YOUR TASK:
Would you transcribe exactly the lines from the one containing "Follow the Add content link" to the last line of the data below, both ends included, but none of the pictures?

Records from a dataset:
Segment Open

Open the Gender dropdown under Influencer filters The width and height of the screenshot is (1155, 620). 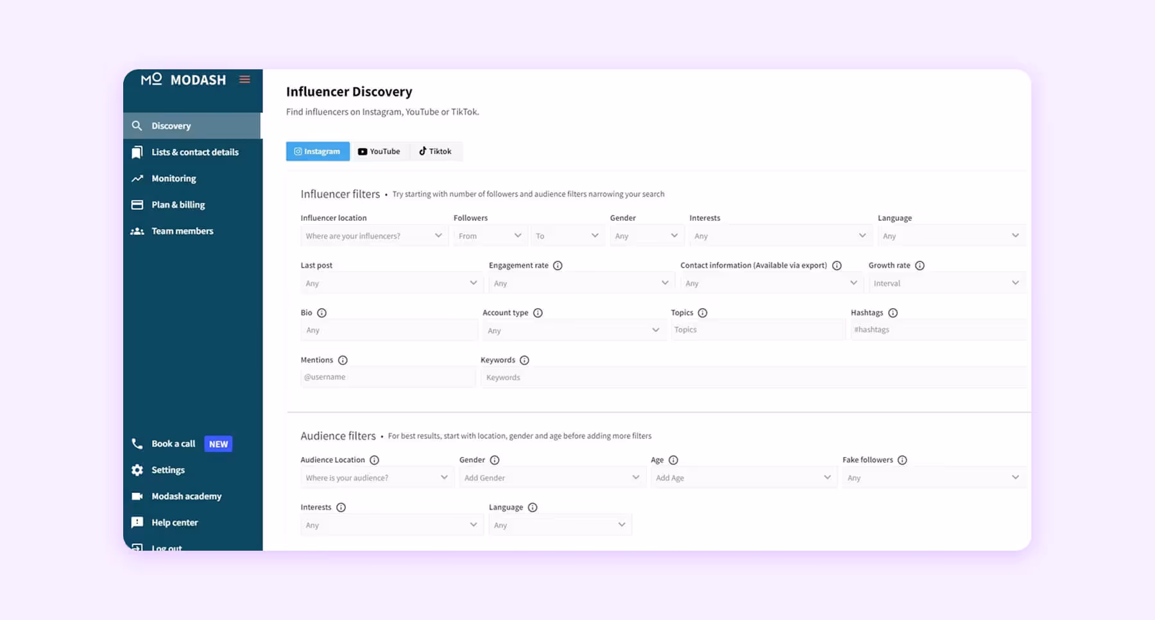click(646, 235)
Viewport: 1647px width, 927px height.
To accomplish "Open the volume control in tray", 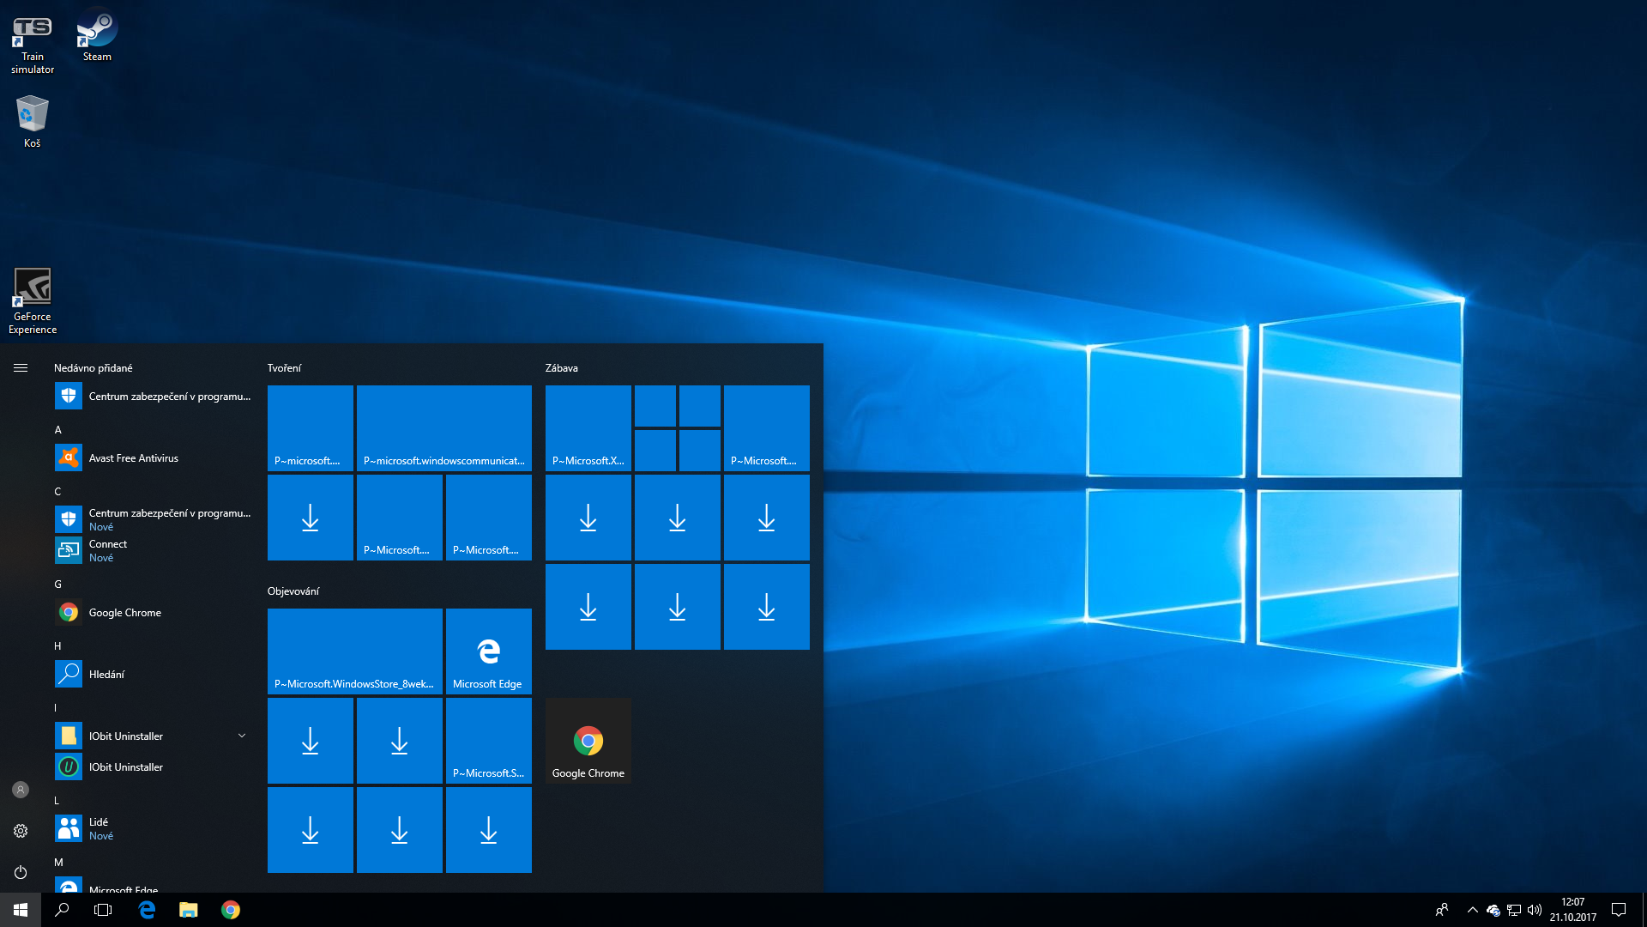I will (x=1535, y=910).
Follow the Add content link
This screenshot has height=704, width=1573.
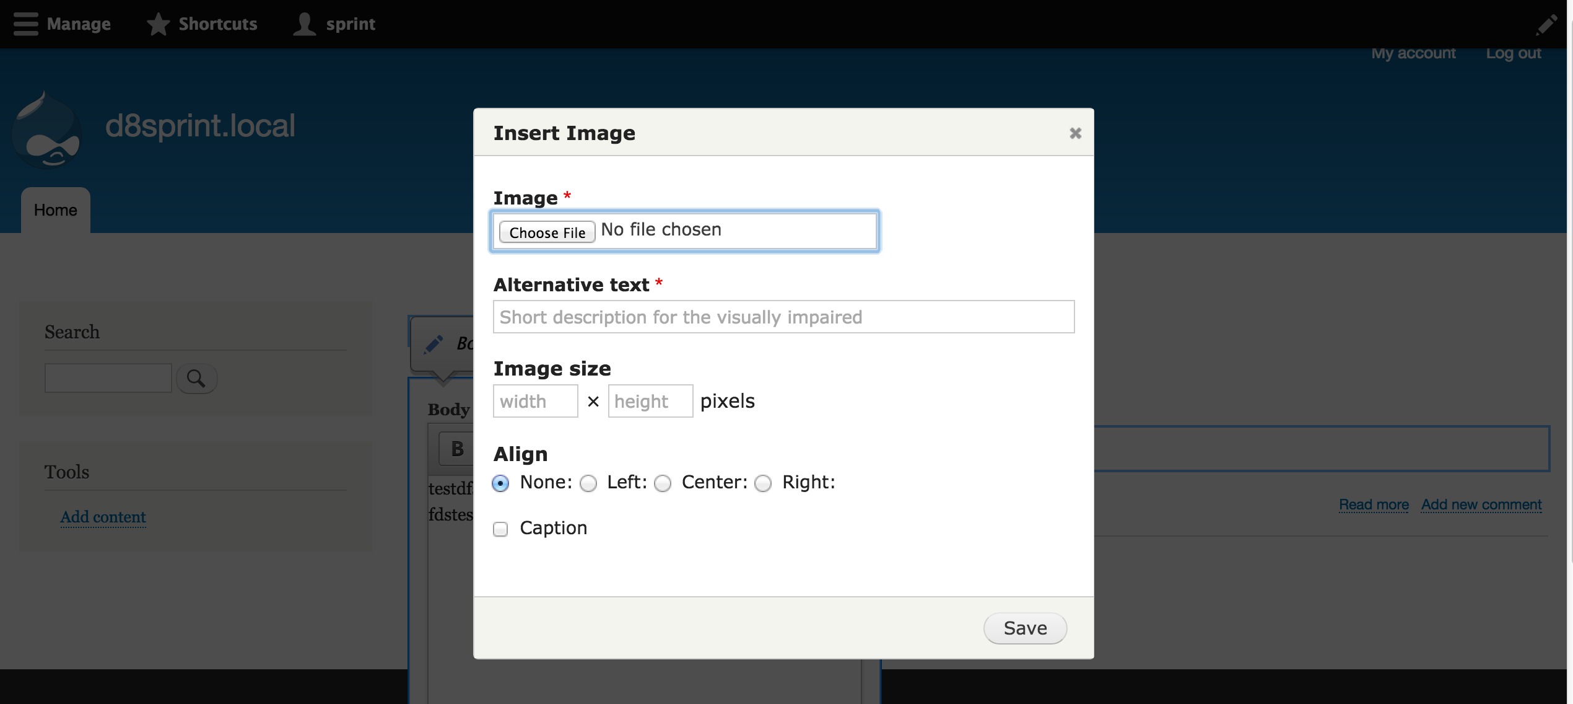point(103,517)
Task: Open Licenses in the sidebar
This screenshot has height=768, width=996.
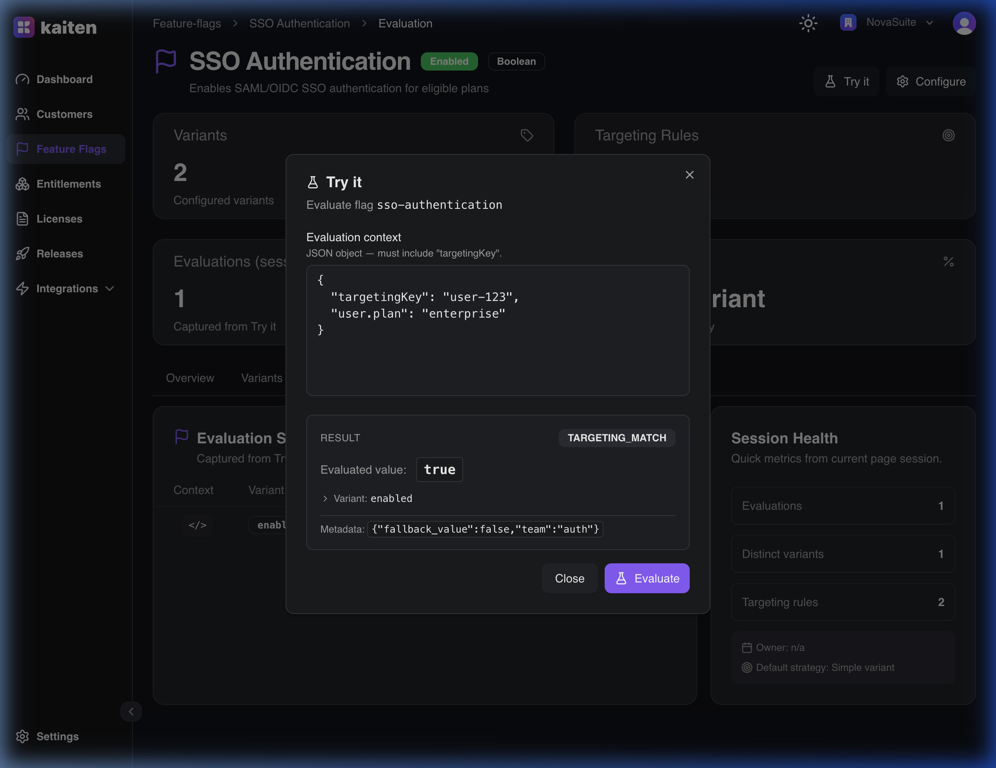Action: 59,219
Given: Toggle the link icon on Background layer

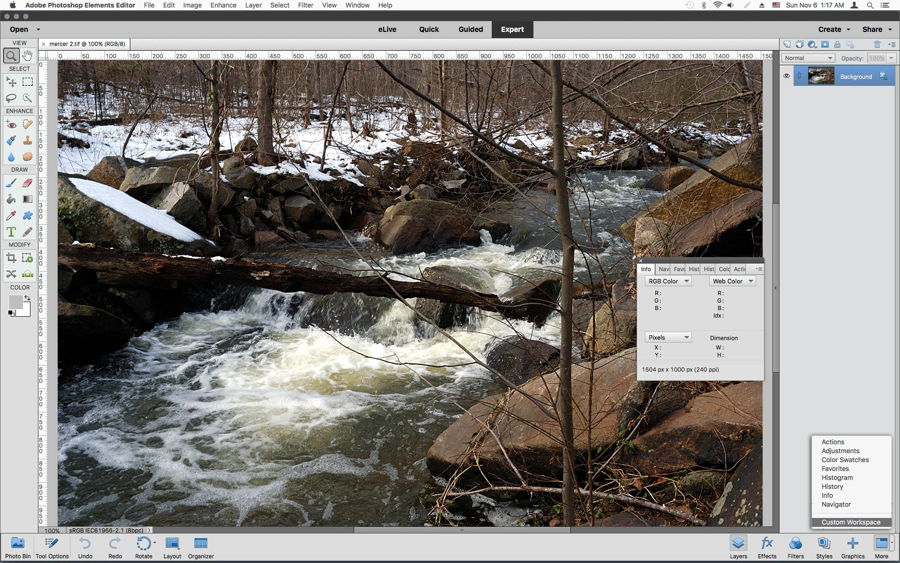Looking at the screenshot, I should click(799, 76).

Segment Closed

ANSWER SECTION:
Follow the Add content link
This screenshot has height=704, width=1573.
point(103,517)
Task: Open Licenses in the sidebar
This screenshot has height=768, width=996.
Action: 59,219
Given: Toggle the link icon on Background layer

Looking at the screenshot, I should click(799, 76).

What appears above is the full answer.